Friday, December 20, 2019

Amazon, Apple, Google, and the Zigbee Alliance have announced a new working group to develop and promote the adoption of a new, royalty-free connectivity standard to increase compatibility among smart home products. The goal is to complete a draft specification by late 2020 that focuses on making smart homes ‘just work’, according to the group.

The Connected Home over IP project aims to simplify development for manufacturers and increase compatibility for consumers. The group’s press statement said the project is built around a shared belief that smart home devices should be secure, reliable, and seamless to use. By building upon internet protocol (IP), the project aims to enable communication across smart home devices, mobile apps, and cloud services and to define a specific set of IP-based networking technologies for device certification.

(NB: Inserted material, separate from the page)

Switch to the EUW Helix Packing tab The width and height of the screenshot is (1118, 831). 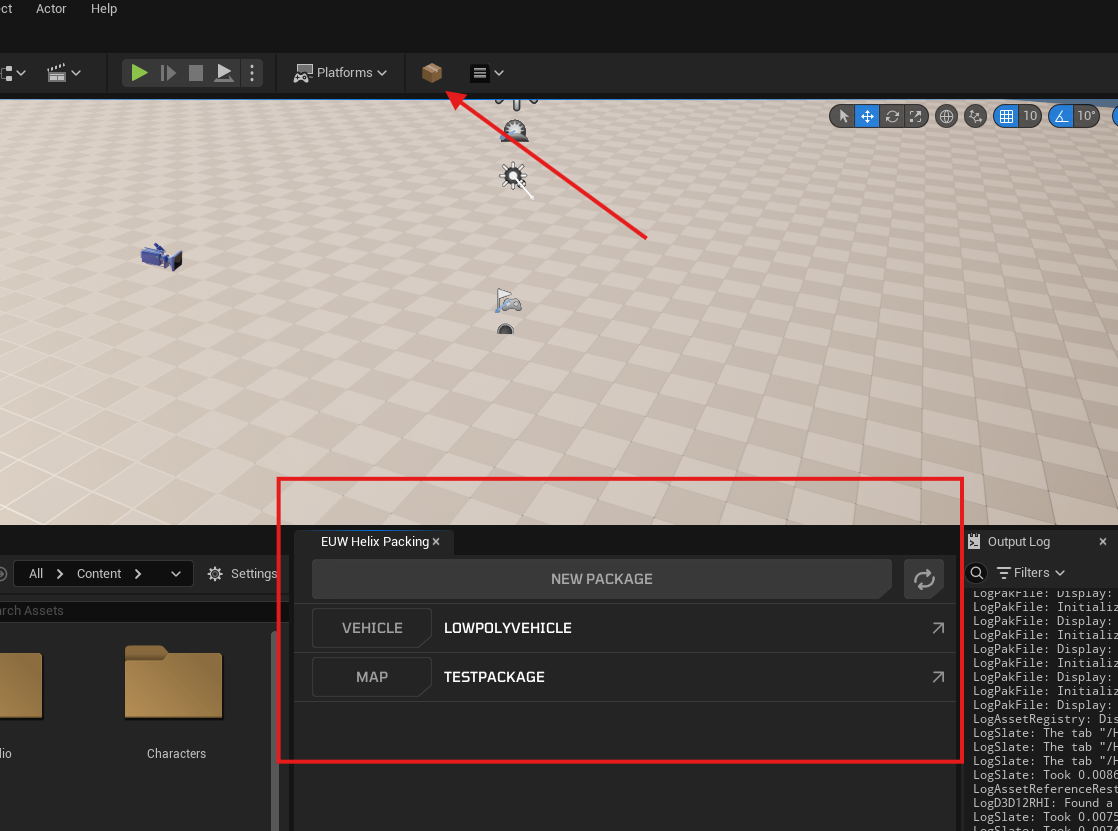pyautogui.click(x=374, y=542)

The project will define a specific set of IP-based networking technologies for device certification. It expects that compliant devices must implement at least one supported technology and not necessarily all. The goal of the first specification release will be Wi-Fi, up to and including 802.11ax (aka Wi-Fi 6), that is 802.11a/b/g/n/ac/ax; Thread over 802.15.4-2006 at 2.4 GHz; and IP implementations for Bluetooth Low Energy, versions 4.1, 4.2, and 5.0 for the network and physical wireless protocols.

The working group will likely also embrace other IP-bearing technologies like ethernet, cellular, broadband, and others. Some companies might focus their product offerings on the protocol over Wi-Fi/ethernet, while others might target the protocol over Thread or BLE, and still others might support a combination.

The industry working group will take an open-source approach for the development and implementation of the new, unified connectivity protocol. By developing an open source project in conjunction with the creation of the specification, the architecture can be prototyped and tested in real world use cases. At the end of the process, adopters can use this same code to speed up their product development.

To accelerate development of the protocol, the working group will start with components of market-tested smart home technologies from Amazon, Apple, Google, Zigbee Alliance, and others in both in the Internet of things (IoT) space and outside. The decision to leverage these technologies is expected to accelerate the development of the protocol and deliver benefits to manufacturers and consumers faster. Any open source code the working group chooses to incorporate will be copied into the Connected Home over IP open source project and will be modified as needed.

The project intends to leverage development work and protocols from existing systems such as Amazon’s Alexa smart home, Apple’s HomeKit, Google’s Weave and Zigbee Alliance’s Dotdot data models. The working group stresses that at this time it does not intend to standardize smart home user interfaces such as voice assistants, smart displays, or desktop and mobile apps.

Zigbee Alliance board member companies such as Ikea, Legrand, NXP Semiconductors, Resideo, Samsung SmartThings, Schneider Electric, Signify (formerly Philips Lighting), Silicon Labs, Somfy, and Wulian are also on board to join the working group and contribute to the project.

The group said the IP-based approach is appropriate because with IP being the most common network layer used in homes and offices, this allows IP messages to be routed across networks independent of the physical and link layers underlying them. There are ample battle tested algorithms and infrastructure for performing routing, switching and firewalling in robust and resilient ways. On top of IP, you inherit accepted transport protocols like TCP and UDP. Consequently, it said IP is an ideal way to deliver end-to-end security and privacy in communication between a device and another device, app, or service. Since the protocol is built upon IP, its message traffic should be able to flow seamlessly across different kinds of networks.